EXERCISE DESCRIPTION »
Would you give back exactly the lines from the line with "The width and height of the screenshot is (1621, 330)." through the end of the entries below, both included, but none of the pictures?

━━ EXCERPTED RECORDS

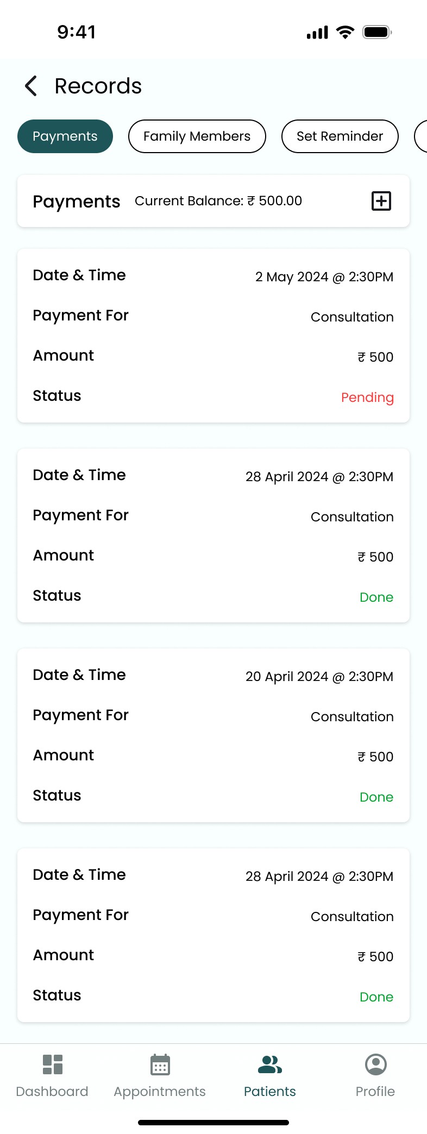The width and height of the screenshot is (427, 1134).
Task: Select the Patients people icon
Action: click(x=269, y=1064)
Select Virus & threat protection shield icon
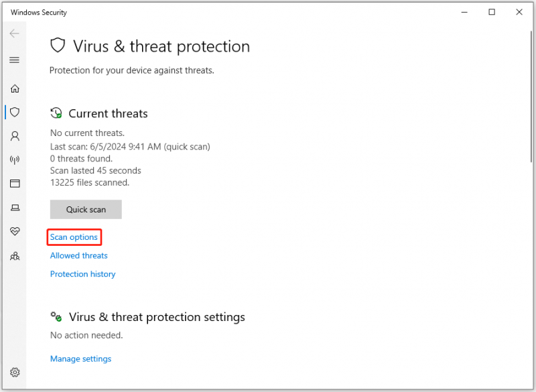Image resolution: width=536 pixels, height=392 pixels. (15, 112)
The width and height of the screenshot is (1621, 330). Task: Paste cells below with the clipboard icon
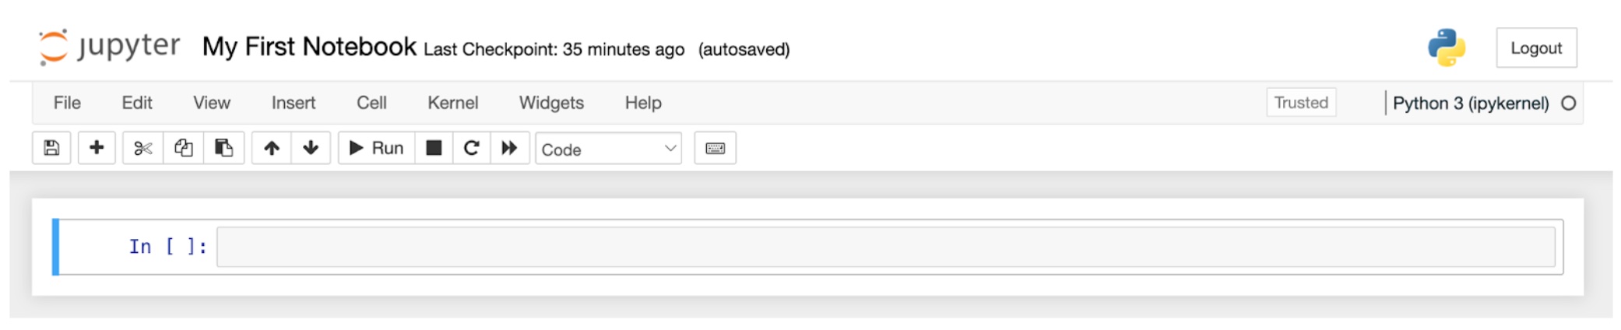tap(224, 148)
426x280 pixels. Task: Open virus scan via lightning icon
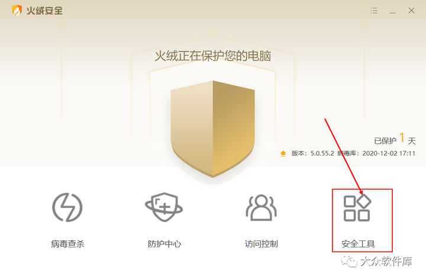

━━━━

OUTPUT FOR THIS EXERCISE »
The width and height of the screenshot is (1621, 330). Task: Paste cells below with the clipboard icon
tap(224, 148)
426x280 pixels. Task: Open virus scan via lightning icon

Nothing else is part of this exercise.